Manlio Fabio Beltrones Rivera (born August 30, 1952 in Villa Juárez, Sonora) is a Mexican economist and elected official, member of the Partido Revolucionario Institucional (PRI) party, and a federal deputy since September 1, 2012. He was the president of the Senate during its 2006-2007 session and was reelected to that position for the 2010-2011 term. He served as governor of Sonora from October 22, 1991 to September 12, 1997. He served two terms as federal deputy. He was the President of the Chamber of Deputies in 2004-2005. From 2015 to June 2016, he was the president of the Institutional Revolutionary Party.

Career
From an early age, Beltrones entered public life. He joined the PRI at 18, while studying economics at the UNAM. In addition to his electoral posts, he was president of the PRI's state committee in Sonora (Presidente del Comité Directivo Estatal del PRI); Secretary of Government (Secretario de Gobierno); undersecretary of the federal Interior Ministry (Subsecretario de Gobernación) and Secretary General of the PRI's most influential membership branch, Confederación Nacional de Organizaciones Populares, or CNOP.

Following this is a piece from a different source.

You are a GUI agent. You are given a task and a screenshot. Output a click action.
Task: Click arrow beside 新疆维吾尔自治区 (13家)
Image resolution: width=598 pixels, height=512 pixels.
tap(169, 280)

In 1981, Beltrones married Sylvia Sánchez. The two have one daughter, Sylvana Beltrones Sánchez, a proportional representation federal deputy for the PRI. She is married to Pablo Escudero Morales, a Green Party senator.

At the age of 39, he became governor of his native state. His term was distinguished by construction of public projects in the state, even though the nation was going through a period of austerity. Finances in the state were the first to be audited and certified by professional auditing firms. In Sonora, he is particularly remembered for presiding over the creation of a new charter at the Universidad de Sonora. He has been an advocate of what is called the "new architecture of the Mexican state", a system under which all parties—as well as the Mexican public—have a voice in day-to-day policy-making. Beltrones has stated repeatedly that there can be no "untouchable" topics in Mexico's political arena and that the country deserves and requires a political class that encourages competitive policies that permit the country to prosper.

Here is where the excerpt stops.